The first update released by Apple for macOS Big Sur 11.0 addresses 60 vulnerabilities affecting various components of the operating system.
macOS Big Sur 11.0 was officially launched on November 12 and on the same day Apple released its first update, version 11.0.1. The company has advised customers to update to this version — macOS Big Sur 11.0 comes preinstalled on certain Mac models — but there have been reports that the Big Sur update is bricking some older MacBook Pros.
Some of the 60 vulnerabilities patched by Big Sur 11.0.1 were previously patched in macOS and other Apple operating systems, including three actively exploited vulnerabilities affecting the kernel and FontParser components.
The actively exploited flaws were reported to Apple by Google Project Zero and they can lead to information disclosure and arbitrary code execution.
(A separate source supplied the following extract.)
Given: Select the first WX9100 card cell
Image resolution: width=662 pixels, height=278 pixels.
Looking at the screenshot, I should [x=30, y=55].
These security holes also impact some versions of iOS and tvOS.
The other vulnerabilities patched with the release of Big Sur 11.0.1 affect components such as App Store, Audio, Bluetooth, CoreAudio, CoreCapture, CoreGraphics, CoreText, Disk Images, Crash Reporter, Finder, FontParser, Foundation, ImageIO, the kernel, libxml2, libxpc, Logging, Mail, Messages, Model I/O, NetworkExtension, NSRemoteView, PCRE, Power Management, Python, Quick Look, Ruby, Safari, Sandbox, SQLite, System Preferences, WebKit, Wi-Fi and Xsan.
Exploitation of the vulnerabilities can allow privilege escalation, arbitrary code execution, access to restricted information from memory or files, DoS attacks, MitM attacks, modifying the file system, spoofing the address bar in Safari, corrupting data (SQLite), and bypassing protections.
What Apple apparently hasn’t fixed is related to apps on Big Sur bypassing firewall and VPN connections. This issue was brought to light in October and experts believed it would likely get fixed until the official release of Big Sur.
Apple last week also released security updates for Safari, to patch an address bar spoofing issue and a code execution flaw related to WebKit, as well as updates for macOS High Sierra and Mojave, to fix the actively exploited vulnerabilities reported by Google Project Zero.
When it announced Big Sur, the tech giant also unveiled the M1, the first system-on-chip (SoC) designed specifically for the Mac. Apple said the M1 was designed from the very start to work with Big Sur, in an effort to improve performance, battery life and security.